Charlie Patino saw Max Dowman’s goal the way most people see a goal now: over and over again. Interviewed from his home in northern Spain, the 22-year-old former Arsenal midfielder said the clip was all over his Instagram feed after Dowman became the Premier League’s youngest-ever scorer, and that he had watched it “about a hundred times.”
Patino was about 1,500 miles away from North London when it happened, winding down after an away game at the Estadio Alfonso Murube in Ceuta. He had started on the bench for Deportivo La Coruna on March 14, then watched his side score a stoppage-time winner against Ceuta before turning to the teenager’s breakthrough back in England. “What Max has done so far is great,” Patino said. “He’s still very young, like I was when I broke through. And like me, he has still got a lot of learning and growing to do.”

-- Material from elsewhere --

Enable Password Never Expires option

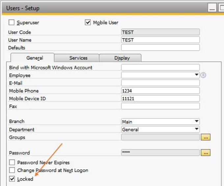[x=12, y=163]
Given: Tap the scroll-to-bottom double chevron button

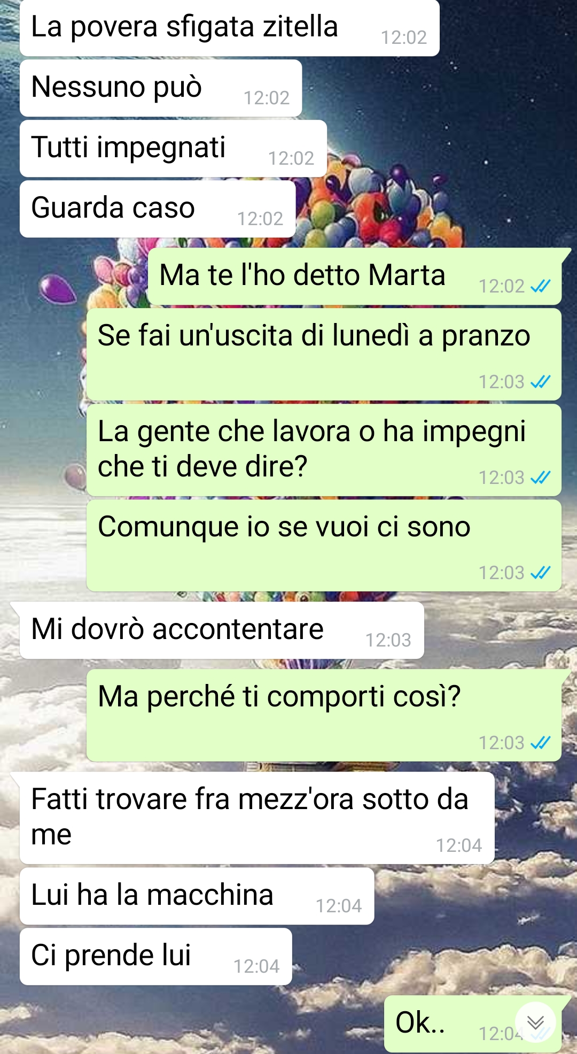Looking at the screenshot, I should point(535,1022).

The conversation carried a clear sense of recognition. Patino knows what it is to be the bright young midfielder everyone talks about, and what it is to wait for the next step. He made his senior debut for Arsenal in late 2021, scoring 12 minutes after coming on in a Carabao Cup quarter-final win over Sunderland. Shaun O’Connor later described him as “the best player to ever walk through the doors at Hale End,” and Patino’s celebration photo from that night, captioned “The best day of my life,” is still pinned at the top of his Instagram profile more than four years later.
A few weeks ago, one Arsenal supporter even left a comment under that post that read, “Max Dowman before Max Dowman.” Patino smiled at the comparison. “Hopefully we’ll cross paths one day and get to play with or against each other,” he said, speaking with the ease of someone who knows the game’s circles are smaller than they look.
Patino’s path since that first burst at Arsenal has moved through Blackpool and Swansea City as well as his current spell in Spain, where he is held in high regard by both Arsenal and Deportivo supporters. Born in Watford, he now lives in a flat in picturesque Galicia, where the attention can still feel oddly restrained. “When I’m walking around town, people always seem hesitant to come over for a chat or a picture,” he said. “A lot of people see footballers’ lives as different but we’re humans too. We just kick a ball around.”
That human side matters because Patino’s promise has never quite matched the rhythm of his career so far. He struggled in his debut season at Deportivo, and the lack of regular minutes has been a source of frustration. Even so, he keeps returning to the same idea: the timing has not been right yet. “I feel like my time is coming,” he said. “I’ve always believed in my ability, and I still do. I have high expectations.”
He also said he is sure he will play for England or Spain one day, a confident line from a player who has spent enough time in football’s waiting rooms to know that belief is only part of the job. Dowman’s goal may have belonged to Arsenal’s present, but Patino’s reaction showed he still sees a version of his own future in the rise of another teenager.